> [DO THIS]: Transcribe the material, starting at the line containing "Select the Order Details heading" and ending at the end of the material, and omit the pictures from your answer.

> [INPUT]:

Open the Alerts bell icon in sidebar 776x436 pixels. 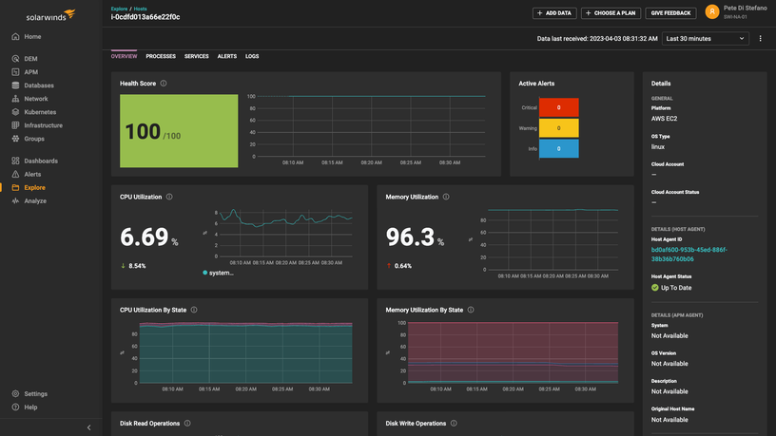16,175
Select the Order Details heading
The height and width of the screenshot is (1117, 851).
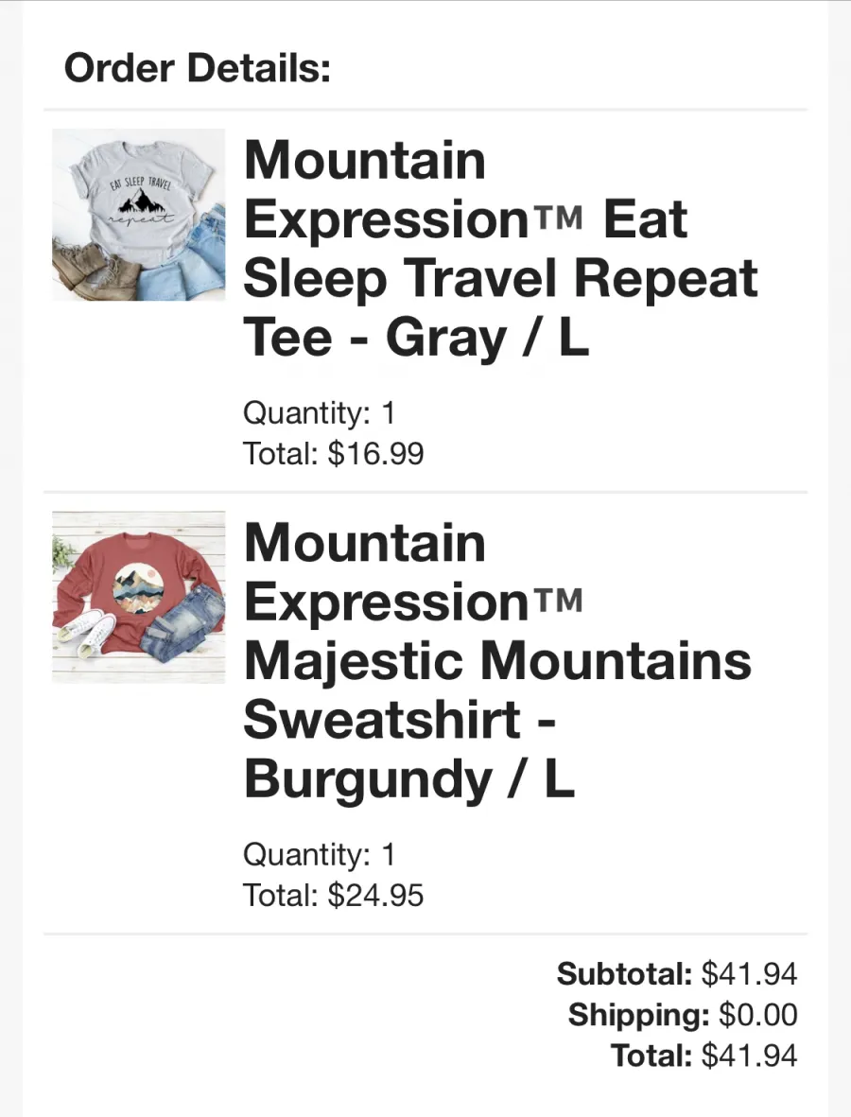[x=198, y=68]
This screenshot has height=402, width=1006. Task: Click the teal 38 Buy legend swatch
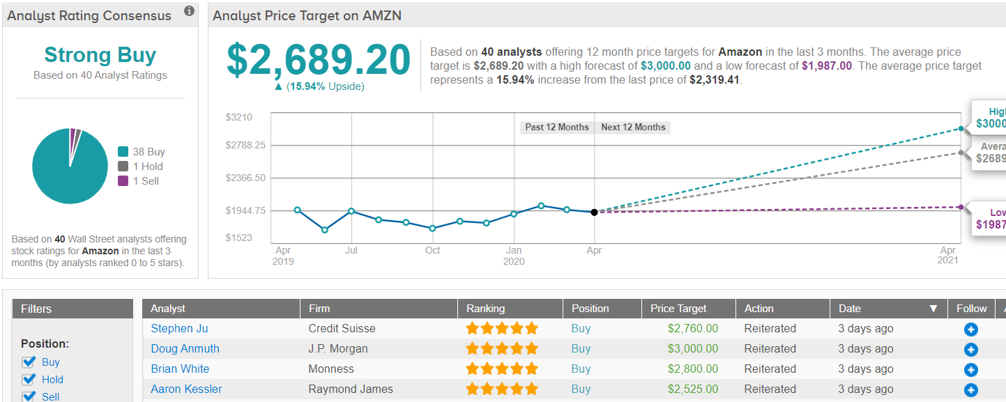pos(123,152)
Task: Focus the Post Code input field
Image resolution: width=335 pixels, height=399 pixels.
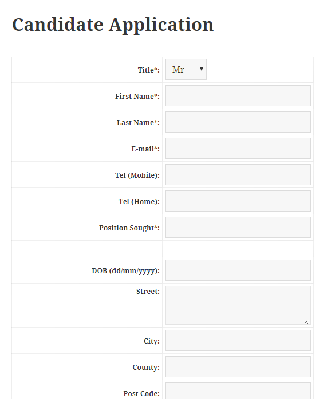Action: click(238, 391)
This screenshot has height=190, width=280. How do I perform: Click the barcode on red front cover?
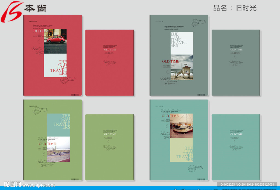coord(75,94)
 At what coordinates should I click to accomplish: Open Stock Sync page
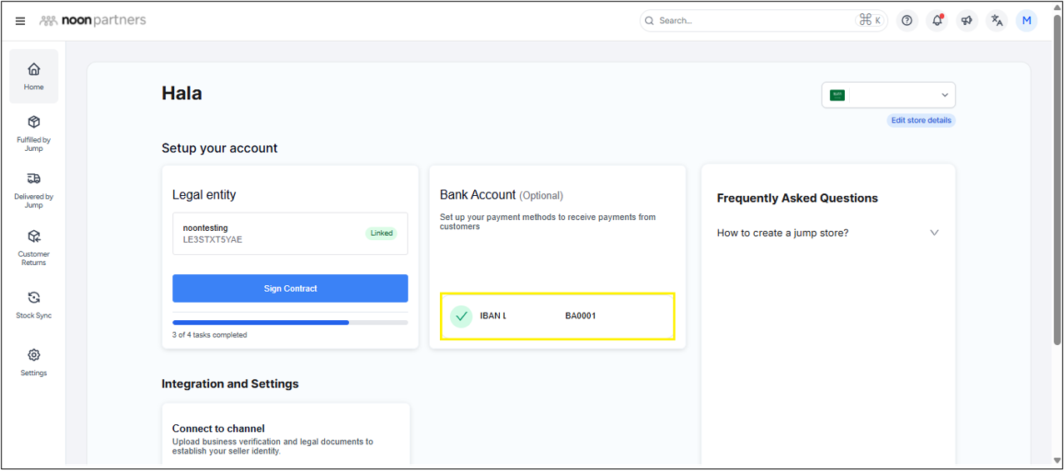click(33, 304)
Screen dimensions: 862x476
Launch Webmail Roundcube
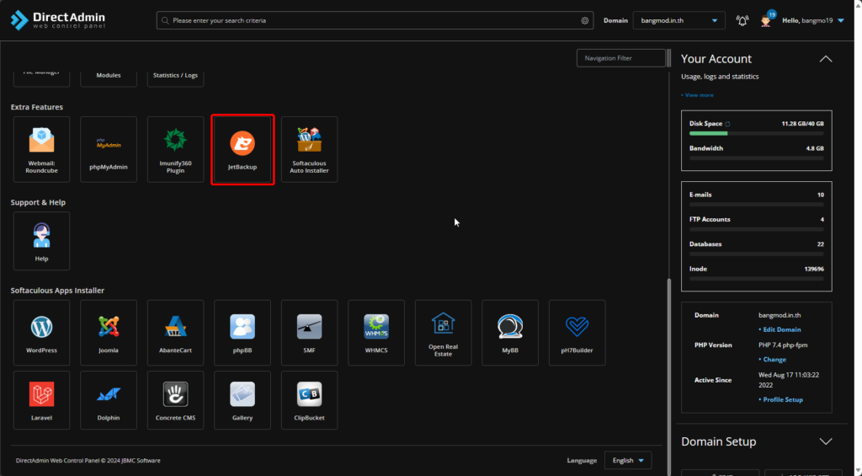41,150
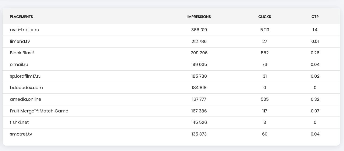
Task: Open the Block Blast! placement
Action: [x=22, y=53]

> [OUTPUT FOR THIS TASK]:
Select the Order Details heading
The height and width of the screenshot is (1117, 851).
[x=198, y=68]
This screenshot has height=402, width=1006. Task: Click the teal 38 Buy legend swatch
pos(123,152)
Task: Focus the Post Code input field
Image resolution: width=335 pixels, height=399 pixels.
Action: click(238, 391)
This screenshot has height=190, width=280. How do I perform: Click the barcode on red front cover?
coord(75,94)
 At what coordinates should I click to accomplish: Open Stock Sync page
click(33, 304)
Screen dimensions: 862x476
Launch Webmail Roundcube
41,150
Task: Open the Block Blast! placement
Action: [x=22, y=53]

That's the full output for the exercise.